Assets, Revaluation, and Portfolio Updates

  • Investment Properties: The portfolio was independently valued at \$2.57 billion, up from \$2.46 billion in FY2024, reflecting both acquisitions and positive revaluation gains.
  • Fair Value Gains: Net change in fair value of investment properties was a gain of \$42.03 million, compared to a loss of \$18.04 million the previous year, indicating market recovery and/or accretive investments.
  • Geographical Diversification: The REIT continues to diversify across Singapore, Japan, France, and Malaysia, with notable additions in France and Japan in the past year.

Capital Management and Fundraising Activities

  • Leverage: Aggregate leverage decreased to 33.4%, well within regulatory limits and providing ample headroom for future acquisitions.
  • Interest Coverage: ICR remains strong at 8.6x, ensuring ample buffer against rising interest rates.
  • Fundraising: No new units were issued in 2025; previous year saw a private placement raising \$180 million to fund European expansion.

Management and Trustee Statements

Both the Manager and Trustee confirmed compliance with all regulatory, trust deed, and accounting standards.
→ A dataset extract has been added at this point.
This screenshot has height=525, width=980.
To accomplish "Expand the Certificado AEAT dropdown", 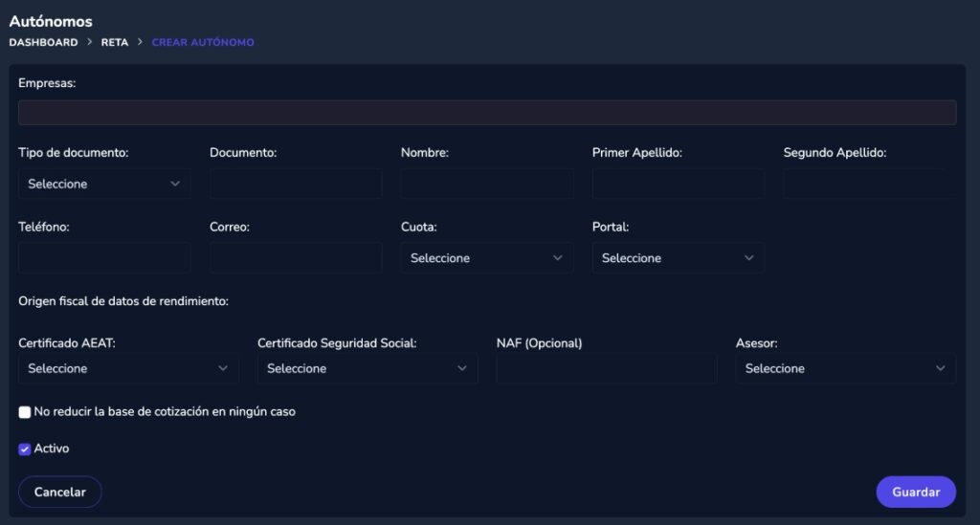I will (x=128, y=368).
No errors or inconsistencies were reported in the audit process.

Exceptional Items and Noteworthy Events

  • Allowance for Doubtful Debts: An allowance of \$0.5 million was recognized in 2024 due to a Japanese nursing home operator defaulting, with no new material impairments in 2025.
  • Gain on Disposal: \$0.12 million gain on disposal of an investment property was recognized in 2025.

Directors’ Remuneration

Management fees totaled \$15.70 million in 2025, up 8% from 2024, reflecting both higher asset values and performance fees. There were no extraordinary payments or unusual increases in director remuneration.

Risk Management and Outlook

  • Interest and FX Hedging: The REIT maintains an active hedging program, with over 50% of borrowings hedged through interest rate swaps and caps, and uses currency hedges to mitigate JPY/EUR volatility.
  • Liquidity: Ample undrawn committed facilities (\$60 million) and strong operating cash flow support ongoing commitments and distributions.
  • Tax and Regulatory: No adverse tax or regulatory changes were reported.

Chairman’s Statement

(No explicit Chairman’s Statement was included in the provided report.)

Conclusion & Investment Recommendations

Parkway Life REIT delivered a robust set of results in FY2025, marked by strong growth in both earnings and distributions, prudent capital management, and portfolio expansion. Asset values appreciated, and the balance sheet remains well-capitalized with low leverage and high interest coverage. Risks are well-managed, and the outlook appears stable.

  • If you currently hold PLife REIT: The REIT’s stable and growing distributions, resilient portfolio, and conservative balance sheet support a “hold” recommendation. Investors may consider accumulating on weakness, especially as the REIT continues to demonstrate strong fundamentals and prudent risk management.
  • If you do not currently hold PLife REIT: The REIT offers a defensive profile with consistent yield and growth potential in the healthcare space. New investors seeking stable income and diversification into healthcare real estate may consider initiating a position, especially given its track record and disciplined financial management.

Disclaimer: The above does not constitute investment advice. Investors should conduct their own due diligence and consider their risk tolerance and investment objectives before making any investment decisions. Past performance is not indicative of future results.